Tracking Parkinson's is the world's largest ever in-depth study of people with Parkinson's. We have successfully recruited 2,240 people with Parkinson's who are taking part across 70 study centres UK-wide.
This ambitious 5-year project aims to speed up our search for a cure by finding 'biomarkers'. Watch our short film to find out more.
Duration: 3 minutes 41 seconds
Biomarkers - the key to a cure
Identifying biomarkers is key and would revolutionise the diagnosis and management of Parkinson's
We believe that finding biomarkers is crucial to finding a cure for Parkinson's.
Biomarkers are small changes in the body that can be measured to show how severe your Parkinson's is. But no biomarkers have yet been found for Parkinson's.
Without a reliable biomarker we cannot diagnose Parkinson's accurately or measure how it progresses - which is a massive barrier to testing new treatments.
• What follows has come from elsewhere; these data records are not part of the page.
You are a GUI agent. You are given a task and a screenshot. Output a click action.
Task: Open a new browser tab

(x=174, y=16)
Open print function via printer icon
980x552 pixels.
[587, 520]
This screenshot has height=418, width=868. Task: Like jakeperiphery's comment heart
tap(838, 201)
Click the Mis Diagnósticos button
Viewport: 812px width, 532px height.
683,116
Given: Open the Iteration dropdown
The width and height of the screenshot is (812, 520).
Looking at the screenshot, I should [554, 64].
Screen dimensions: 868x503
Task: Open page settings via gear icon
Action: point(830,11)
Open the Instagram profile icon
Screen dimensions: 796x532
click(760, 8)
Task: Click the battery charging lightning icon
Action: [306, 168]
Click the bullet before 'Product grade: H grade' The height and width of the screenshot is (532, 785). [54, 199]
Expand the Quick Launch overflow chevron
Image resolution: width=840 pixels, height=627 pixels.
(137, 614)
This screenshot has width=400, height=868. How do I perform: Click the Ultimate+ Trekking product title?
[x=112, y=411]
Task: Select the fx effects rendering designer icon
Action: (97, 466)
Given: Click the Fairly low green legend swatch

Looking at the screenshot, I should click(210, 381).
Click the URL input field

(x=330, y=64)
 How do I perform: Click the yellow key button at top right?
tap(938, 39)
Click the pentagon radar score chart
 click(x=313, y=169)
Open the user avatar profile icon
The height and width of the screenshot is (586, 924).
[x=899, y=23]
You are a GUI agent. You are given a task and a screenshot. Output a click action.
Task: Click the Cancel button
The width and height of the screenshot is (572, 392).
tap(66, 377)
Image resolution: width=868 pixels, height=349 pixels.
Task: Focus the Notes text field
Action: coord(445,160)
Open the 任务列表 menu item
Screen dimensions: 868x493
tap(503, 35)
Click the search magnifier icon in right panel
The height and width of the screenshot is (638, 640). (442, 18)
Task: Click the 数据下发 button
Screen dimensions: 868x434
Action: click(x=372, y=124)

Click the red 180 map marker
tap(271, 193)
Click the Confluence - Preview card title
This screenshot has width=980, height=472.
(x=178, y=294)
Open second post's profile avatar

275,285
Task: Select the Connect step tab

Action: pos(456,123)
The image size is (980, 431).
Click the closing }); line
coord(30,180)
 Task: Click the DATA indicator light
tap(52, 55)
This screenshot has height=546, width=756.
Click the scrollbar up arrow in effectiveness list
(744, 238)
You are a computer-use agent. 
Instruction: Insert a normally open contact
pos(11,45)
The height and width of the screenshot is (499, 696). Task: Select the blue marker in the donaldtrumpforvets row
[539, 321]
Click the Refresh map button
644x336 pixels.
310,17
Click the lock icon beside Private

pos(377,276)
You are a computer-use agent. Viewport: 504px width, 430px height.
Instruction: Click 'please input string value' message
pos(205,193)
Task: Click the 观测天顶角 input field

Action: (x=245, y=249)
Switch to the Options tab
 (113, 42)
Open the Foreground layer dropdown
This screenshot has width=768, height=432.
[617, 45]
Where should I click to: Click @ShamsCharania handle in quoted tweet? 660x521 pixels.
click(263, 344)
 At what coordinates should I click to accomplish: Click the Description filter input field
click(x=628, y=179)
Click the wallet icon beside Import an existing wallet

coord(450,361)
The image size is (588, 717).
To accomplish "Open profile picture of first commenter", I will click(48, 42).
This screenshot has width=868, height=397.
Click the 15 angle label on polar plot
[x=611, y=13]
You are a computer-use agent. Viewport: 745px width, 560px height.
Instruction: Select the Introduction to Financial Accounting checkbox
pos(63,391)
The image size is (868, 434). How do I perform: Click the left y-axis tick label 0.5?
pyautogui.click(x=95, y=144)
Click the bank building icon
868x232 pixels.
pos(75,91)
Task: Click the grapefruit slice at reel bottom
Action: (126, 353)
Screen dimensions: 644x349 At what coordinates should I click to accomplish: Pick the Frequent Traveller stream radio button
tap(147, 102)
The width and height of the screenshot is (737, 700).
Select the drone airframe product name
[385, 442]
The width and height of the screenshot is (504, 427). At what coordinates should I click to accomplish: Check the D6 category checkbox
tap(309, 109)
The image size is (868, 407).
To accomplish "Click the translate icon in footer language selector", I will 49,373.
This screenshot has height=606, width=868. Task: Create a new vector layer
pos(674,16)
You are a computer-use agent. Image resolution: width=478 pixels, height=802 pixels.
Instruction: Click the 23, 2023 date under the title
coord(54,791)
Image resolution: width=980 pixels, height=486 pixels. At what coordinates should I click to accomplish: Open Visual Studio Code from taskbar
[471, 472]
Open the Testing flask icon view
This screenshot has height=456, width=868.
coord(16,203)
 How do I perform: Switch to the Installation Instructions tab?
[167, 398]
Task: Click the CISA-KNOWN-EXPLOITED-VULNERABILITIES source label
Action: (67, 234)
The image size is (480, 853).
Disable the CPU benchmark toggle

Having a biomarker for Parkinson's would also help us diagnose Parkinson's earlier, when people are most likely to benefit from the new treatments scientists are working on.
Who is taking part?
With your help, we have now recruited 2,240 people with Parkinson's to 'Tracking Parkinson's'. These include
- people diagnosed with Parkinson's in the past 3 years
people diagnosed before the age of 50
The research team are now contacting brothers and sisters of people with Parkinson's who are already enrolled in the study to ask if they are interested in taking part.
Tracking Parkinson's add-on studies
Parkinson's UK are funding a number of research projects running alongside 'Tracking Parkinson's'.
Largest ever study of pain in Parkinson's
- Dr Monty Silverdale, Salford Royal Foundation Trust
- £16,060 over 4 years
- Start date: September 2013
- Innovation grant: K-1301
Monty and his colleagues will be performing the largest and most detailed assessment of pain in Parkinson's that there has ever been.
Searching for biomarkers
- Professor Simon Lovestone, University of Oxford
- £749,887 over 3 years
- Start date: April 2013
- Themed research: J-1301
Simon will be using cutting-edge technology to screen for subtle changes in proteins in blood samples taken from people with Parkinson's. These subtle changes or biomarkers could be used to diagnose and monitor the condition.
Developing better brain scans for Parkinson's
- Professor Dorothee Auer, University of Nottingham
- £657,105 over 3 years
- Start date: January 2014
- Tracking Parkinson's 'add-on' grant: J-1204
Dorothee will conduct one of the largest ever brain scanning studies in people with Parkinson's using MRI scanners.